The area we were in was originally marine, but excessive burning of the vegetation meant the topsoil had slid down and ended up filling in the area. This in turn meant that salt-marshes and wetland forests started to form. The plant species we would be recording tomorrow were introduced - three types of rushes. There was also plenty of sea-spinach which is delicious and would have made excellent sandwiches.
At the coring site we were introduced to the equipment as Janet introduced us to the coring process. After she had extracted the core, she asked if there were any willing volunteers to get their hands dirty. Of course, I was the only one who stepped forward. I held the corer and posed for the photo that George took (core-nography) as she rotated and scraped it into a piece of pipe cut to size. Other people then had their chance to push the corer into the ground and extract the boggy earth.
After coring a couple more times, we headed back to the accommodation to begin extracting information from the cores. We split into two groups and were given one core each. We then sub-divided into four groups and cut the core four-ways. Every 2cm we scraped a tea-spoon's worth of peat into a beaker. After this we added bleach to the beakers and shaked them around and left them to bleach.

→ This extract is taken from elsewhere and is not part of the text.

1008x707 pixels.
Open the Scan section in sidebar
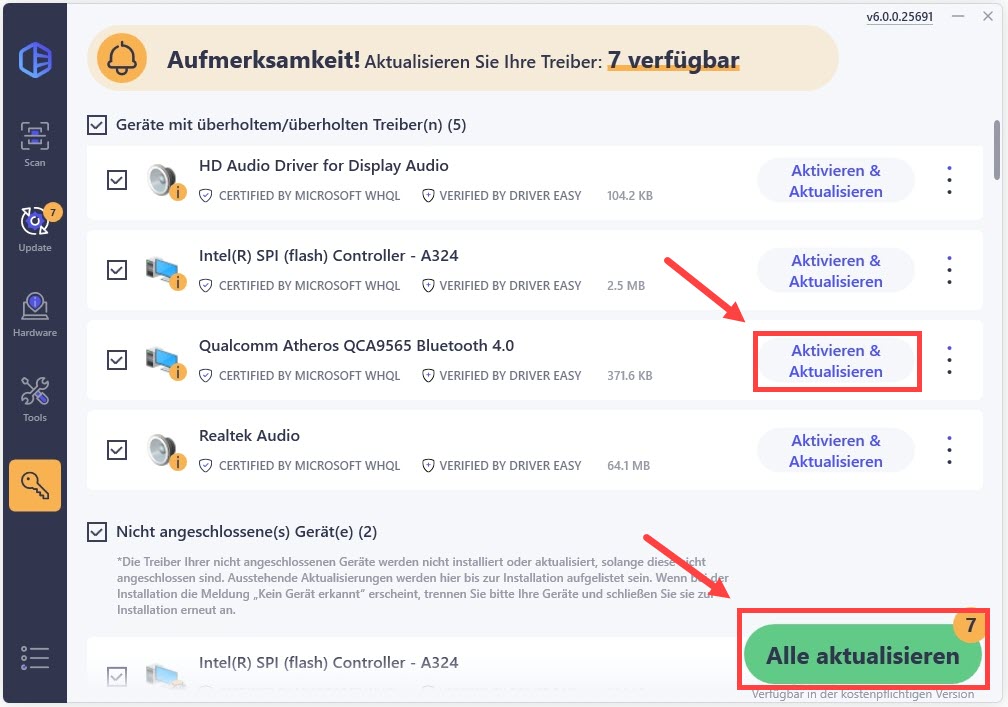click(x=35, y=144)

During the bleach we headed upstairs for a lecture on statistics (not before managing to squeeze in another game of bananagrams!). After the lecture, the samples were ready and we began to filter the bleached solutions. This involved plenty of water, so the other S in our team took to running back and forth refilling everyone's bottles. Y and I were on one bucket, and S and R on the other. Two other people went upstairs to start counting the charcoal. We finished filtering just in time for dinner (chickpea curry and rice) and another game of bananagrams!

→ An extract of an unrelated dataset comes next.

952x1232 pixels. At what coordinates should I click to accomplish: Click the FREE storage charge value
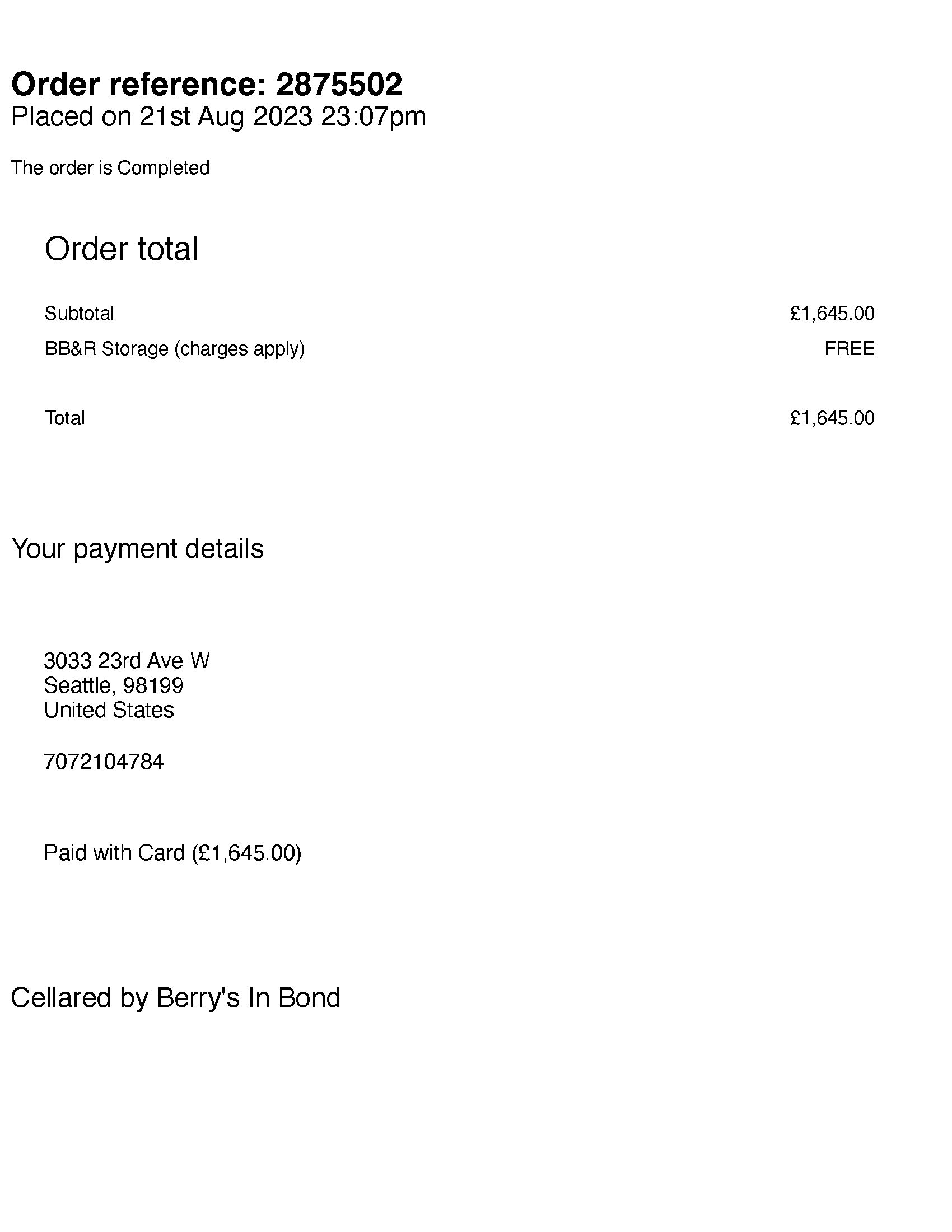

That evening we spent counting charcoal by pouring the solutions into channels, placing them under a microscope, and clicking a counter every time we saw some. The first solution I examined had so much charcoal in it I almost broke my thumb. This high level of charcoal means that humans had definitely arrived by this point in time. Throughout the world, the arrival of humans at any particular place is always coincidental with high levels of charcoal in samples. Wherever we go, we slash and burn.
As the charcoal was being counted, we started to make graphs of our results. At first we tried to use the computer to draw the graphs, but it was configured to the person's tastes and no-one else could use it. Also, Excel is not intuitive in producing histograms. S and R therefore hand-drew this beautiful graph replete with illustrations of rats and waka (the canoes the Maori used to get to NZ). My histogram was upside-down, back-to-front, and very badly shaded in. However, it got the message across and was almost exactly the same as the published data so that was quite exciting.
The other group presented their findings to us, and we to them, and all-in-all Janet was very pleased with the session: it was the first time this had been done and so no-one was sure it would work. Bed on a high!